# cschoedlers knives



## cschoedler (Apr 23, 2013)

Heres a look at where all my money has gone for the past few years. Nothing too special or anything custom but it gets the job done. Maybe time to upgrade some handles though :angel2: Sorry for the crap pictures, but for the time its all Ive got.

My first yanagi- 300mm bunmei 



270mm Yoshihiro yanagiba




270mm Masamoto VC gyuto




Lil' guy ajideba. Was my head chefs brothers knife from when he did kaiseki at a ryokan in Nagano. First attempt at making a saya so don't laugh.




270mm Masamoto kk takobiki




Heres a pair I picked up on Ebay 210mm Yoshihiro Kurouchi gyuto and a 150 petty




180mm Masamoto KK usuba




180mm Masamoto KK deba




120mm tosagata atsu deba




120mm Ichimonji dojosaki with attempt number two at saya making. Getting a little better.

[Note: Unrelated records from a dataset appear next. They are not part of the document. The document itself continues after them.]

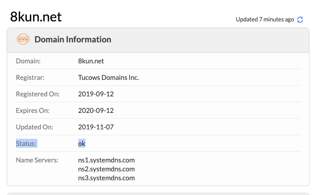
Task: Click the Registrar label
Action: [30, 78]
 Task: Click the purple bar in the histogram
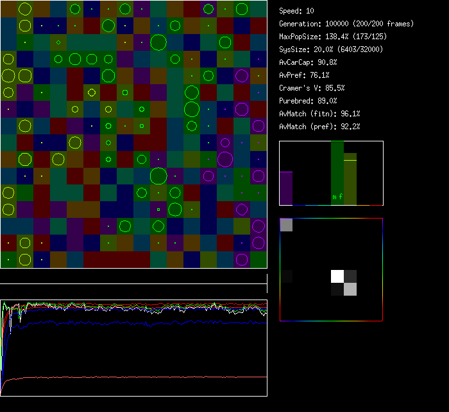tap(286, 188)
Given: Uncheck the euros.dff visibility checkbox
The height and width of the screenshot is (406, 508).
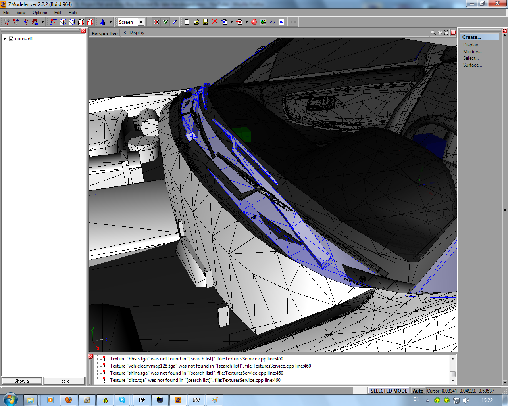Looking at the screenshot, I should click(11, 39).
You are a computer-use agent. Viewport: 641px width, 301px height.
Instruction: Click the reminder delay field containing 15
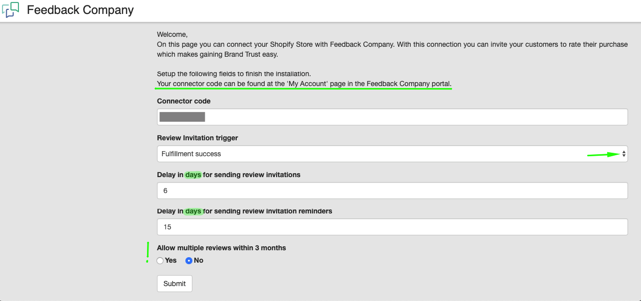[x=392, y=227]
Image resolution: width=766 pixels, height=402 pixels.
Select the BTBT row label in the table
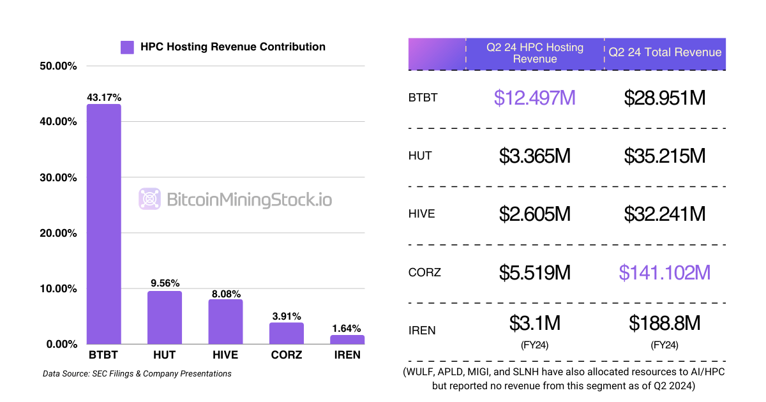pyautogui.click(x=423, y=98)
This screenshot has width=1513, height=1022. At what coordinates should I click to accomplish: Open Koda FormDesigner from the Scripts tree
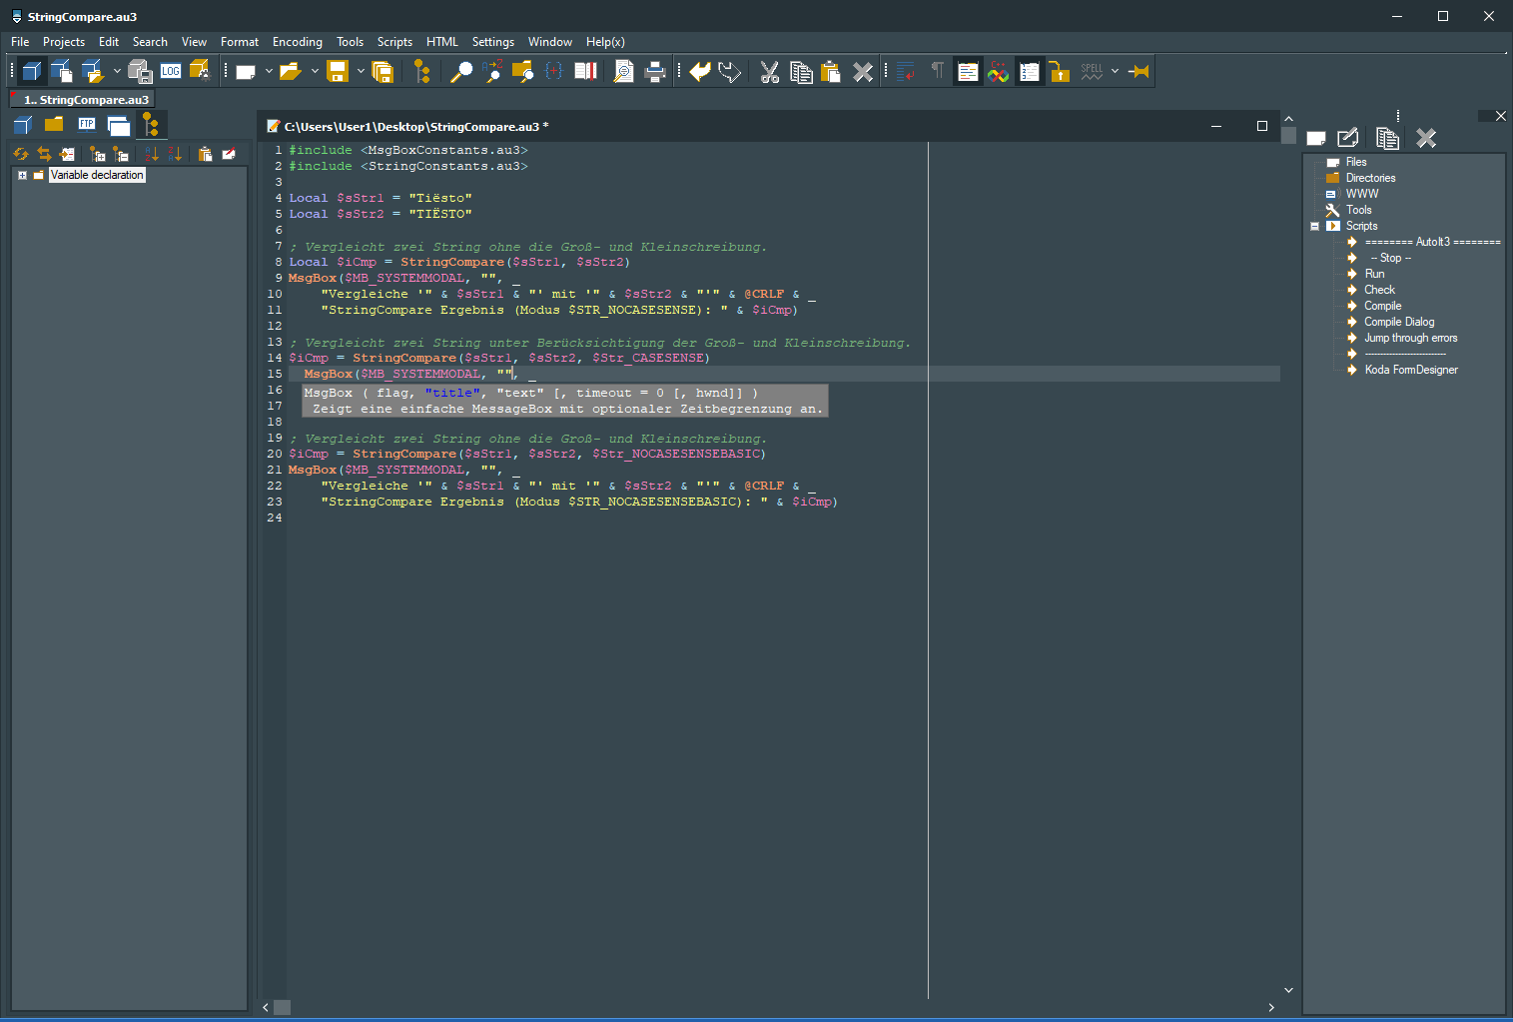pos(1410,370)
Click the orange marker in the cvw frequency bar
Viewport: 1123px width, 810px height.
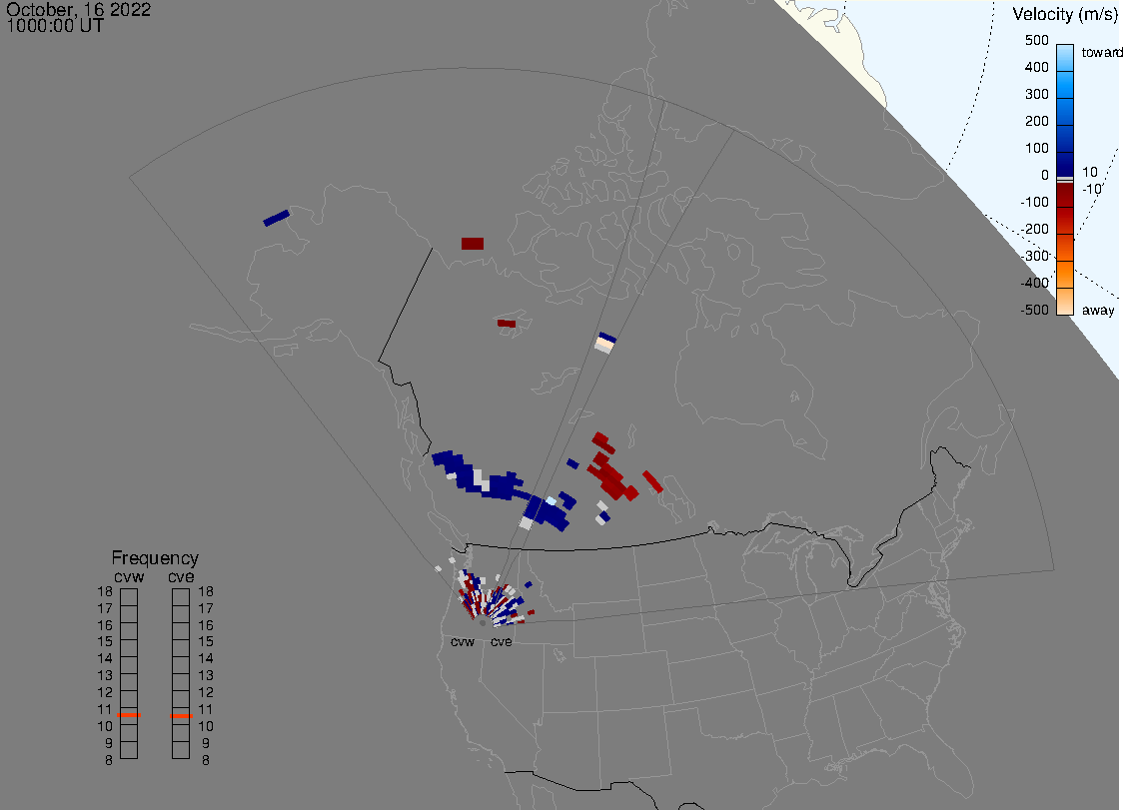coord(129,715)
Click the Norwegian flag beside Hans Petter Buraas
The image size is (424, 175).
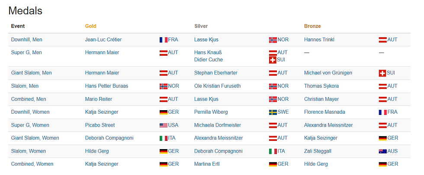coord(163,86)
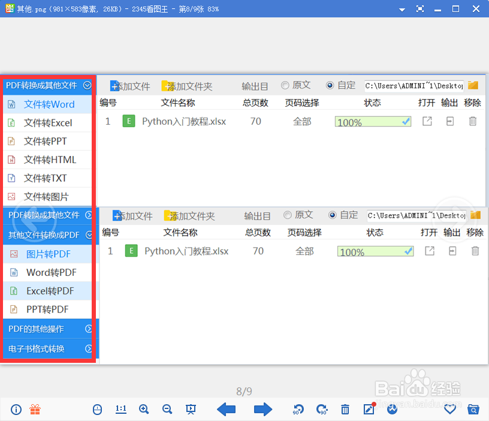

a few other odds and ends from the tool box




Thanks for taking the time to check out my gear!
Chris


----------



## cschoedler (Apr 23, 2013)

oops wrong link for this one 
Heres a pair I picked up on Ebay 210mm Yoshihiro Kurouchi gyuto and a 150 petty


----------



## Jmadams13 (Apr 23, 2013)

Nice lookin collection. I love how they all actually look well used. To me nothing sadder than shiny un-used knives


----------



## Lefty (Apr 23, 2013)

You ever seen a monkey begging for change on the street? Now that's sad. 

Nice stuff, by the way.


----------